DÍA SEIS: jornada final. La cosa fue más o menos así: cada autor presentó lo que escribió. Unos alcanzaron toda la crónica; otros, apartes. Luego, el grupo leyó texto a texto y cada uno recibió cuestionamientos y sugerencias, incluso loas. Caparrós siempre medió en esos comentarios. En ocasiones, se detuvo en detalles de la construcción de la historia, de la escritura, del uso de las palabras; en otras, explicó lo que él hacía o había hechos en casos parecidos. De esta jornada final salieron las siguientes conclusiones:
-Muchas veces uno se deja hablar por el lenguaje y particularmente por sus lugares más comunes, que son los más humillantes. Y eso pasa todo el tiempo: los lugares comunes son comunes porque uno los tiene establecidos en la lectura y en la escritura. Hay que tener cuidado con esas formas hechas del lenguaje porque cuando se usan terminan por hacer decir al autor cosas que no quería decir.
-Muchas veces pasa que uno pone palabras sin darse cuenta que no agregan nada. Hay que preguntarse si las palabras que uno pone dicen lo que uno quiere decir. Y para preguntarse eso se necesita tiempo.
-La mayoría de los periodistas tienen ese tic de esperar hasta el último momento para escribir lo que tienen que escribir. Aun cuando tenga diez días para terminar minutos antes del cierre. Y eso explica ciertas cosas: el estado módicamente calamitoso de nuestra prensa. Cuando se termina el texto días antes de la entrega, puede tener el tiempo para leerlo después, para leerlo con distancia. Ese tiempo es necesario para darse cuenta si lo que escribió estaba bien. No hacerlo atienta contra la calidad de la prosa.

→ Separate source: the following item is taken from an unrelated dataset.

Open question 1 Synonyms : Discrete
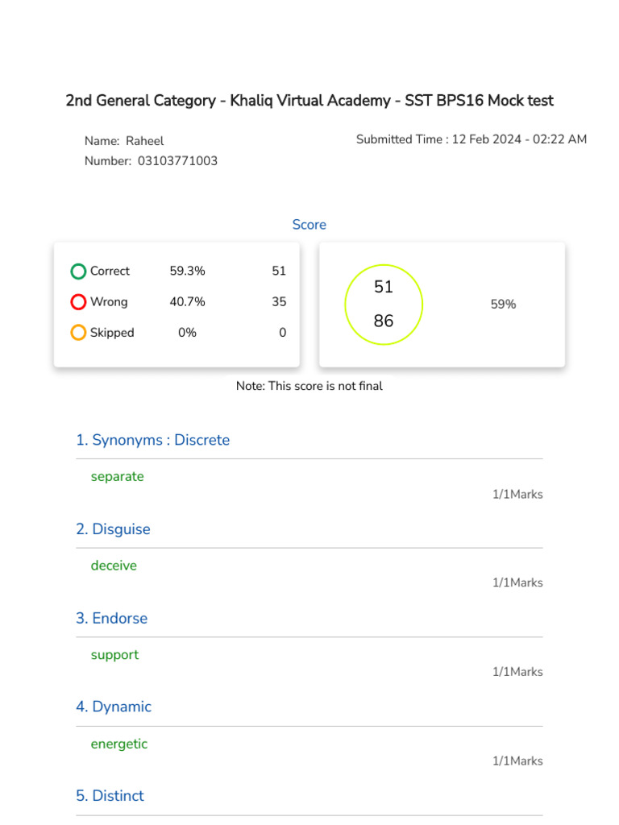 [x=153, y=440]
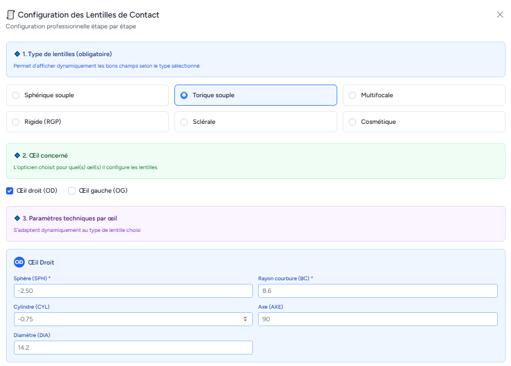Click the Diamètre (DIA) input field

pos(133,347)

-Una crónica está hecha de diferentes planos, hablando en términos cinematográficos: planos cortos donde la historia de alguien te interesa particularmente, planos generales donde la narración es panorámica y planos medios donde ni se llega completamente al detalle ni se es panorámico del todo.
-Una de las revisiones básicas que el cronista debe hacer es la de verificar los tiempos verbales para homogeneizarlos y lograr la coherencia que deben tener.
-Es sorprendente la cantidad de comas que se inmiscuyen entre los sujetos y los verbos. La coma no es una pausa para respirar. Ese es el error con las comas. Las comas son signos de puntuación que tienen que ver con la arquitectura de un texto e importan sobre el significado del texto, no sobre el sonido.
-Los adjetivos son palabras tramposas. Una de sus triquiñuelas se nota cuando a un sustantivo se aplican dos adjetivos que se contradicen entre sí, o redundan. Los adjetivos o van a distintas cualidades y se complementan; si no, con uno alcanza. Pero cuando se usan dos para lo mismo y uno es muy fuerte y el otro débil causa un efecto contradictorio. Otra triquiñuela es cuando se adverbian adjetivos absolutos. Por ejemplo: «Muy perfecto», «Poco perfecto», «Bastante perfecto», perfecto es perfecto, después de lograda la perfección no es posible seguir perfeccionándose.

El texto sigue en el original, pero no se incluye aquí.